Flow Nets and Seepage Analysis - Theory & Concepts

Flow Nets and Seepage Analysis

Learning Objectives

Understand the components and rules for drawing valid flow nets.
Calculate seepage rates using flow net geometry.
Apply transformation techniques for anisotropic soils.
Determine uplift pressures and assess piping risks.
Understand Terzaghi's filter design criteria.

While one-dimensional permeability (Darcy's Law) deals with simple flow, complex engineering scenarios involve two-dimensional groundwater flow. This 2D seepage under retaining walls, sheet piles, earth dams, and concrete dam foundations is analyzed using Flow Nets. A flow net is a graphical solution to Laplace's equation for steady-state groundwater flow, providing a powerful visual and mathematical tool for engineers.

Flow Net

A graphical representation of two-dimensional steady-state groundwater flow through a porous medium, consisting of intersecting flow lines and equipotential lines that solve Laplace's equation.

Components of a Flow Net

Flow Lines

Paths that water particles follow as they travel through the soil from higher to lower hydraulic head.

Equipotential Lines

Contours of equal total head. Water level in a piezometer placed anywhere along a given equipotential line will rise to the exact same elevation.

Flow Lines and Equipotential Lines

Key Rules for Drawing Flow Nets:

Flow lines and equipotential lines must intersect at right angles ( $90^\circ$ ).
The geometry of the intersecting lines should form approximate squares (or curvilinear squares, where the average width equals the average length).
Impermeable boundaries are boundary flow lines. For example, the base of a concrete dam or an underlying layer of solid bedrock.
Permeable boundaries are boundary equipotential lines.

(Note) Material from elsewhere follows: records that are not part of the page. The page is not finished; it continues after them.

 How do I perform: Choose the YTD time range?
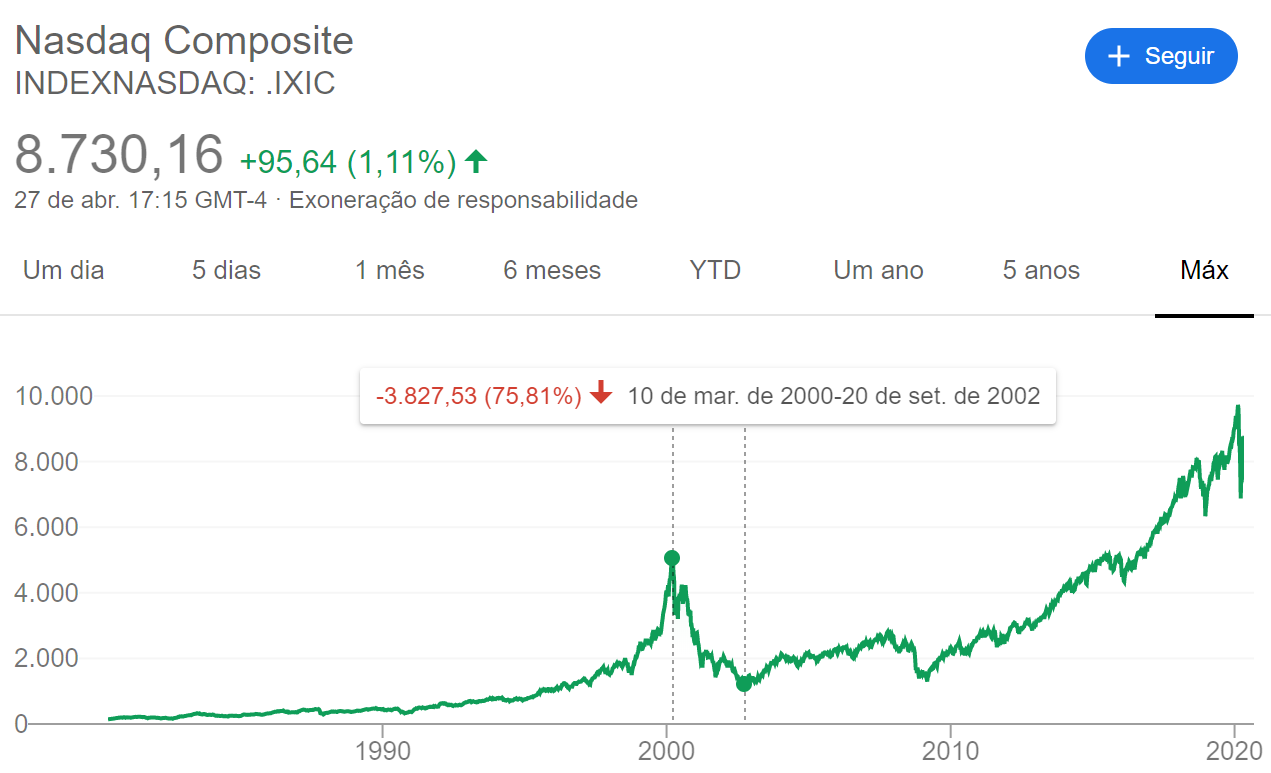pyautogui.click(x=715, y=270)
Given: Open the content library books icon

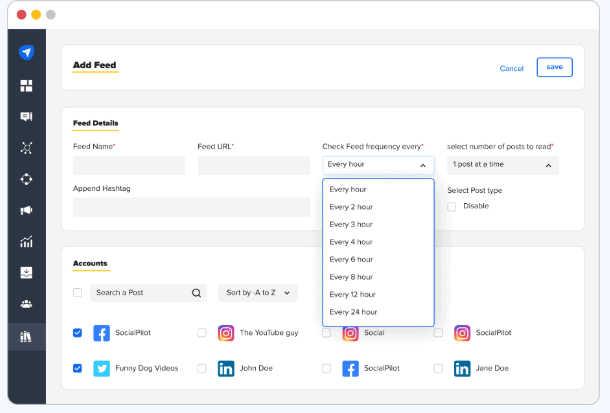Looking at the screenshot, I should point(26,336).

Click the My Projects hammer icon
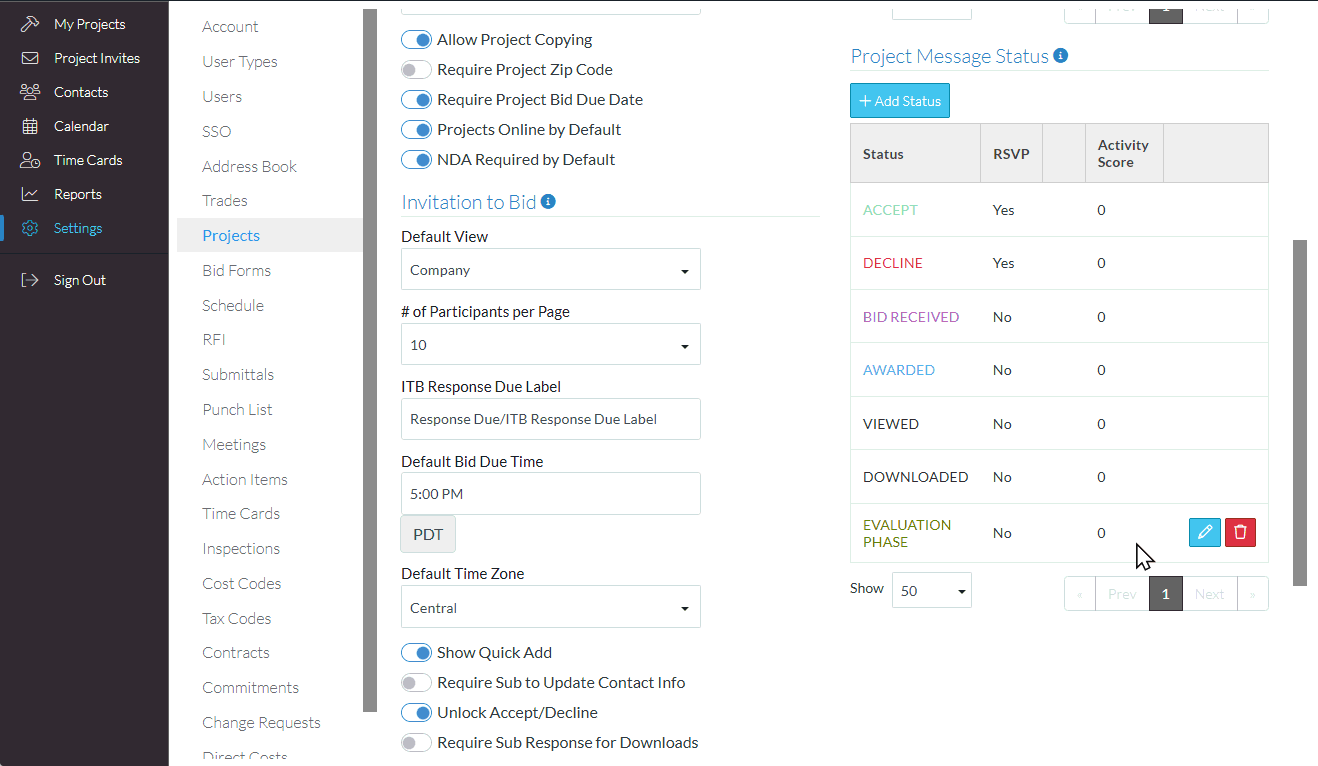point(30,24)
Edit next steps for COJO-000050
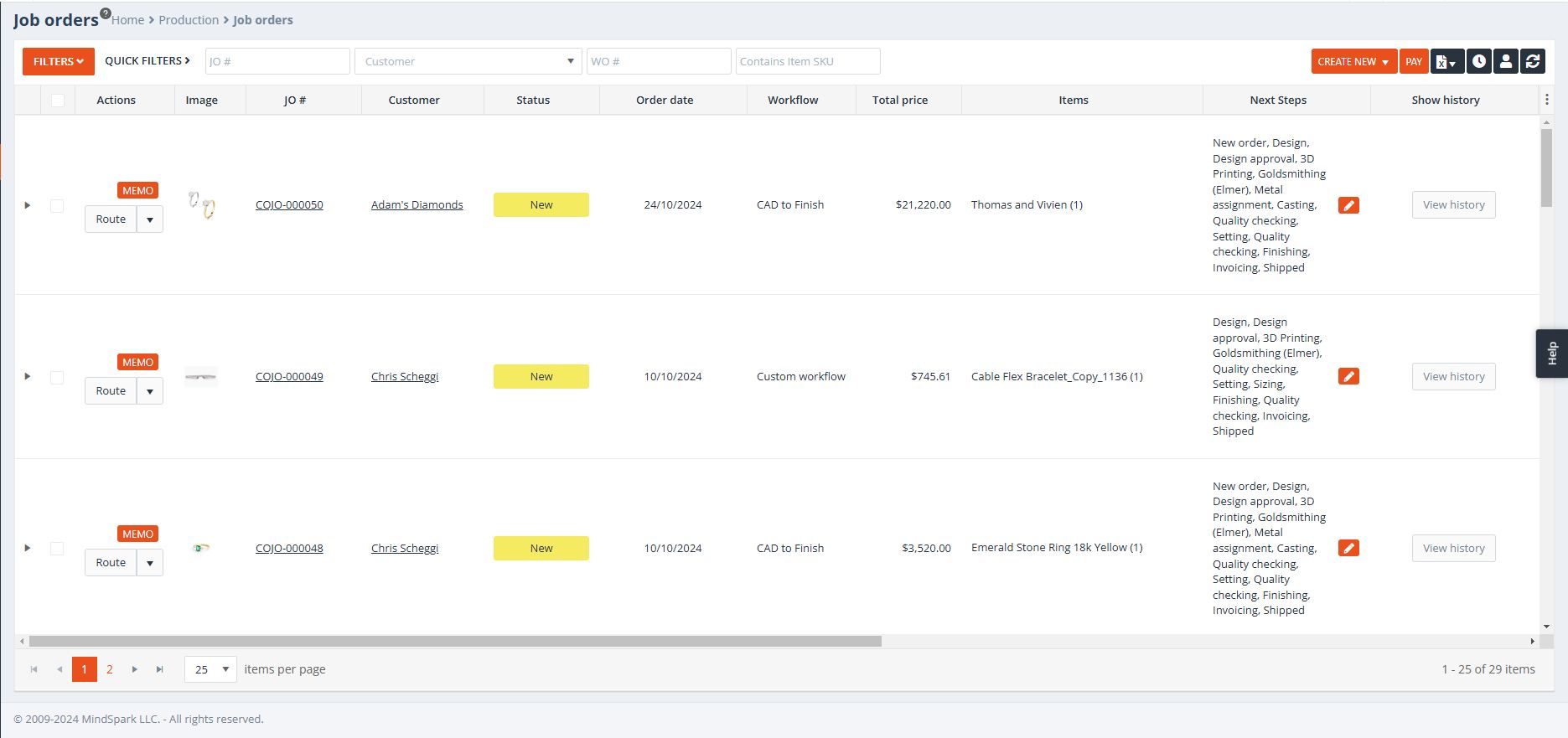 point(1348,205)
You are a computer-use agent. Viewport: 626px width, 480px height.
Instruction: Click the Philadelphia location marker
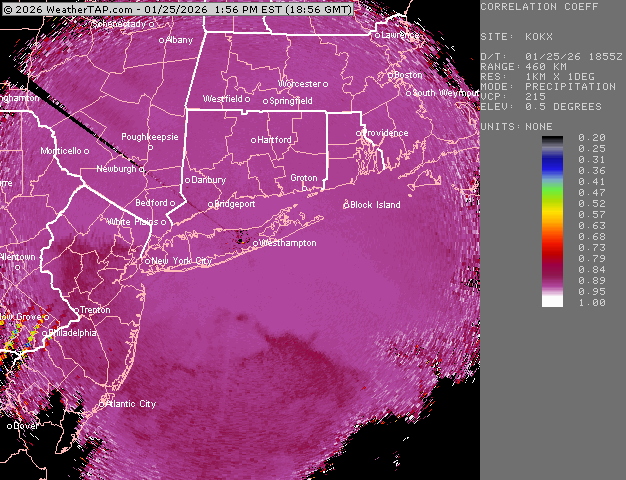(47, 333)
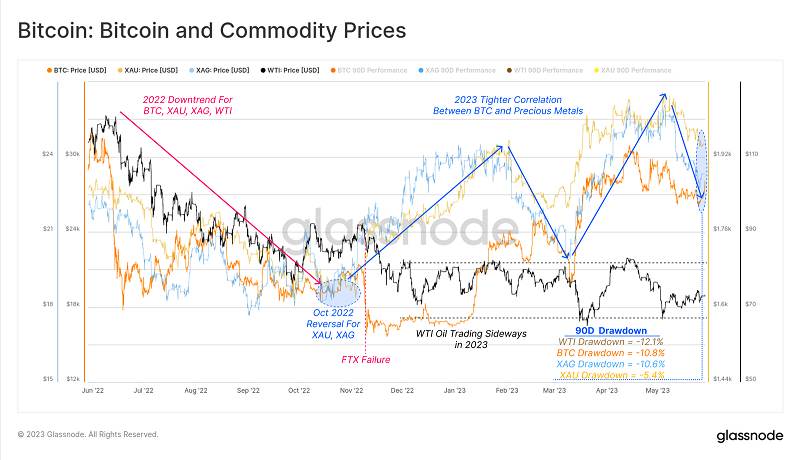Click the glassnode logo at bottom right

coord(749,436)
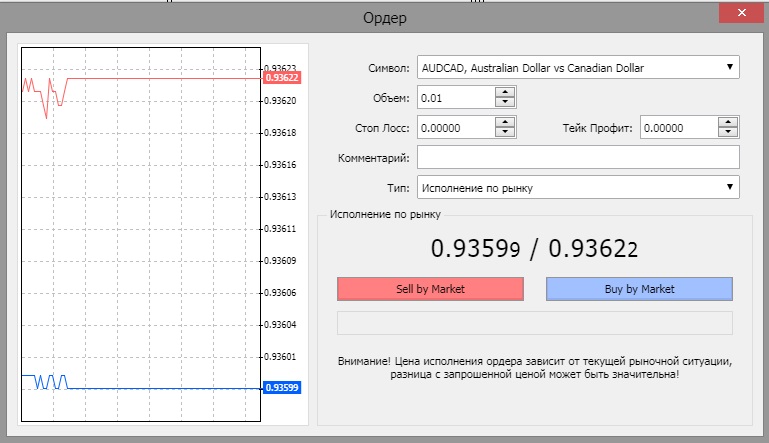The width and height of the screenshot is (769, 443).
Task: Click the blue 0.93599 bid price tag
Action: click(281, 387)
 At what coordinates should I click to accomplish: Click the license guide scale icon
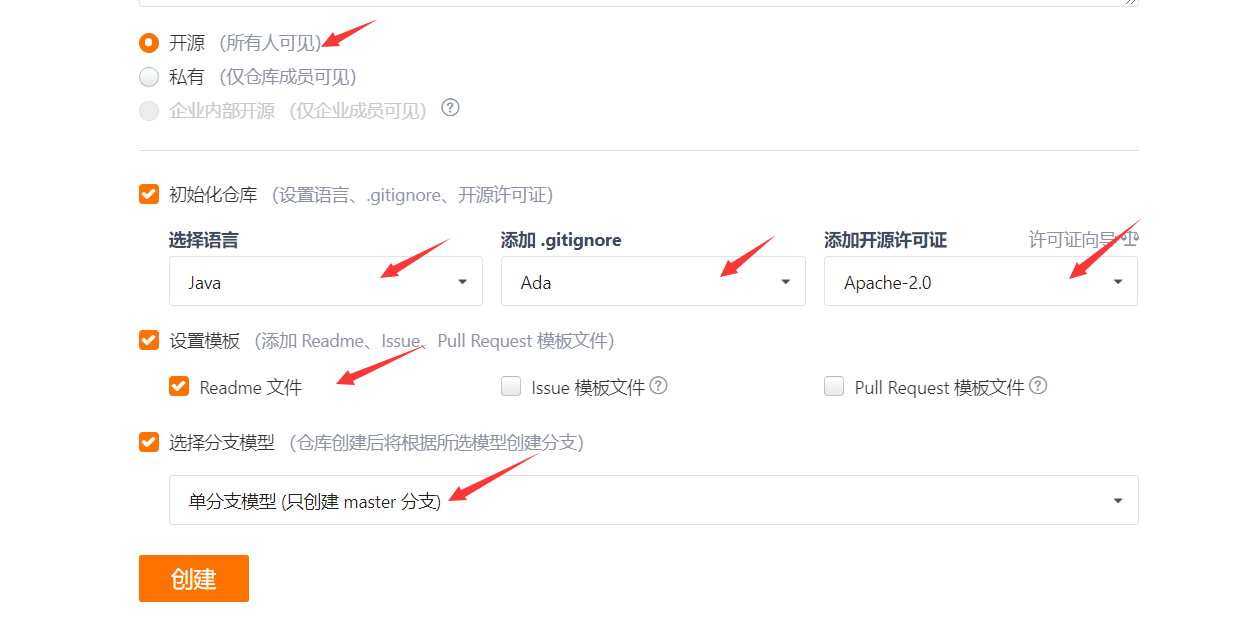(1129, 239)
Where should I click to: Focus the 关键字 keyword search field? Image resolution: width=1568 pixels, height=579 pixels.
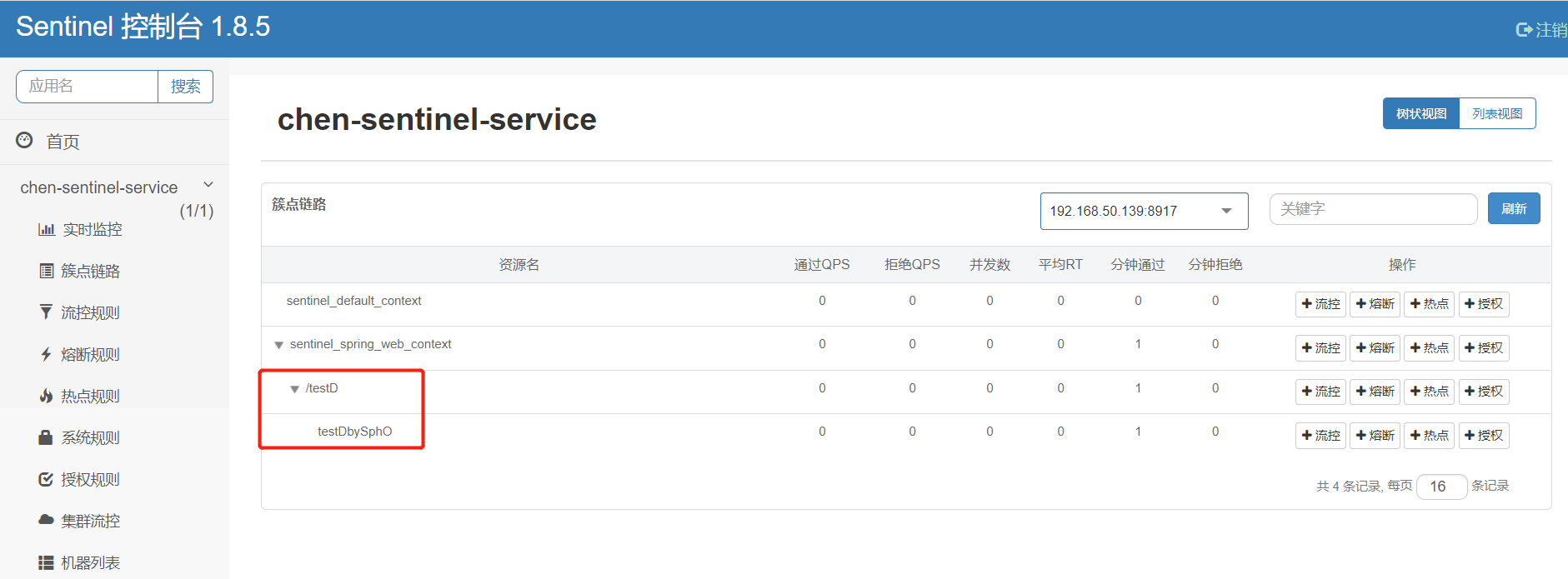coord(1373,209)
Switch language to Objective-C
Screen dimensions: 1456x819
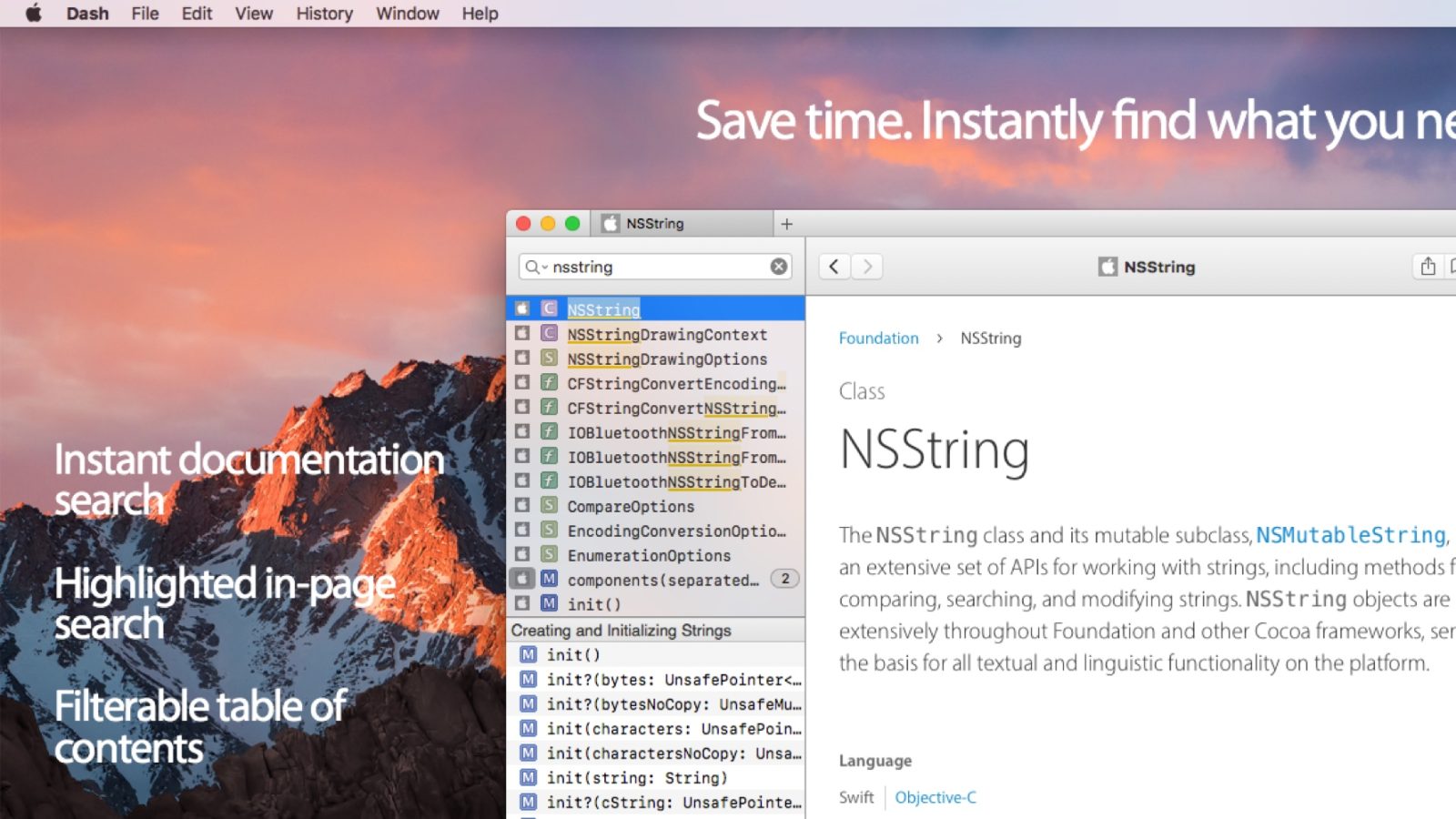coord(935,797)
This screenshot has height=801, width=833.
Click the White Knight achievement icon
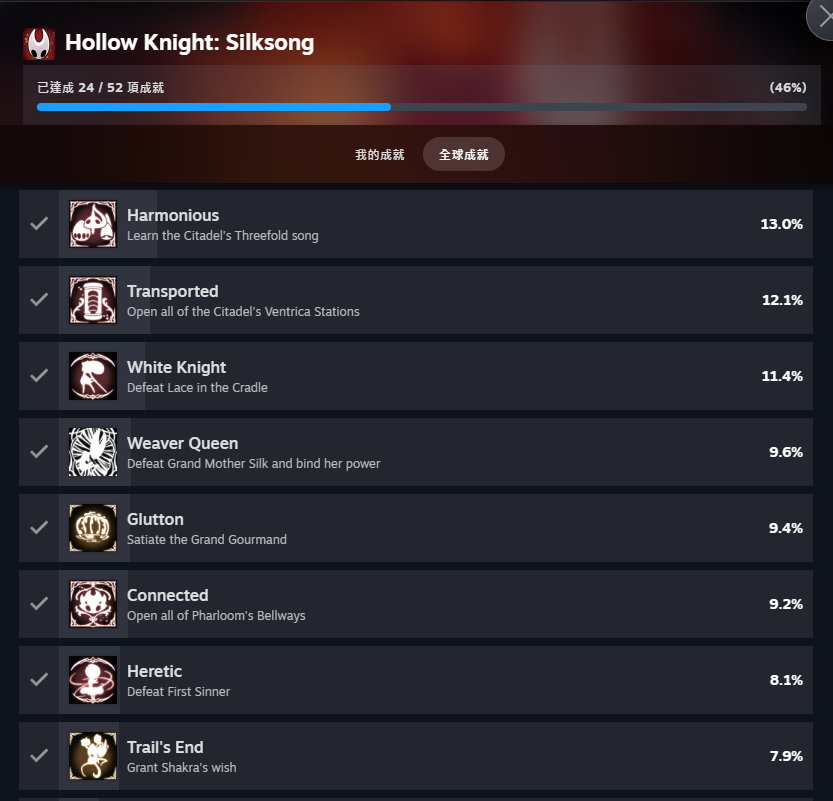(x=93, y=376)
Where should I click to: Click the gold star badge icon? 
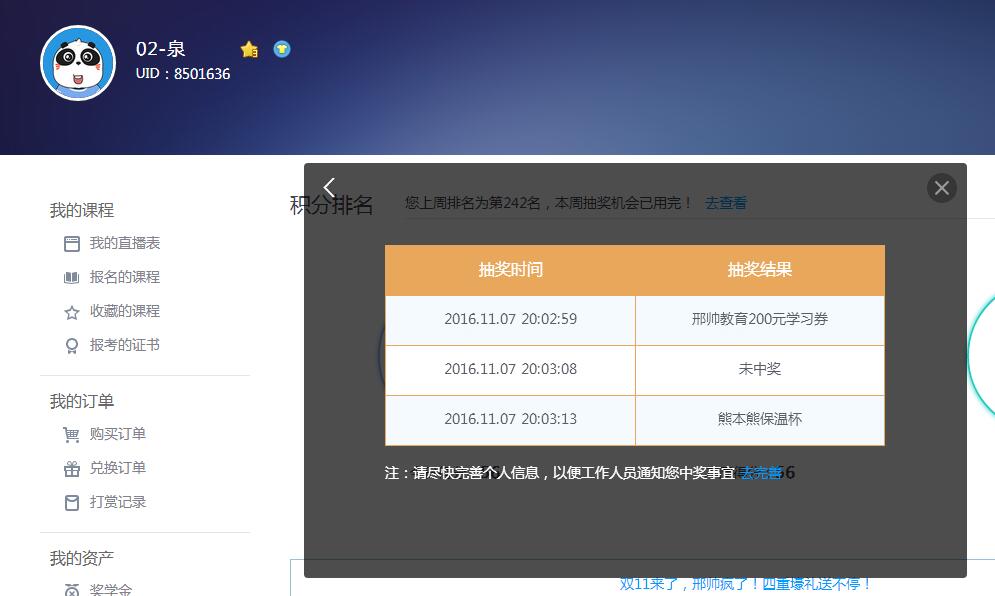(249, 49)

For example, the soil surface submerged under an upstream reservoir or a downstream tailwater surface.

Interactive Flow Net Visualization

Interactive Simulation

Explore how changing the number of flow channels ( $N_f$ ) and head drops ( $N_d$ ) affects the total seepage rate under a sheet pile wall.

Flow Net Calculator under Sheet Pile

Number of Flow Channels (

N_f

): 4

Number of Potential Drops (

N_d

): 10

Total Head difference

H

(m): 15

Permeability

k

(cm/s): 5.00e-3

Shape Factor ( $N_f / N_d$ )

0.40

Total Seepage ( $q$ )

0.0300

cm³/s per cm of wall

Calculating Seepage Rate

The Seepage Formula

Once a valid flow net is drawn, the total rate of seepage ( $q$ ) per unit length of the structure can be easily calculated:

Seepage Rate from Flow Net

Calculates total seepage per unit length of structure by counting flow channels and potential drops in a flow net.

q = k \cdot H \cdot \frac{N_f}{N_d}

Variables

Symbol	Description	Unit
$q$	Total rate of seepage per unit length	-
$k$	Coefficient of permeability (hydraulic conductivity)	-
$H$	Total head difference	-
$N_f$	Total number of flow channels	-
$N_d$	Total number of equipotential drops	-

Shape Factor

The ratio $N_f/N_d$ is called the shape factor of the flow net.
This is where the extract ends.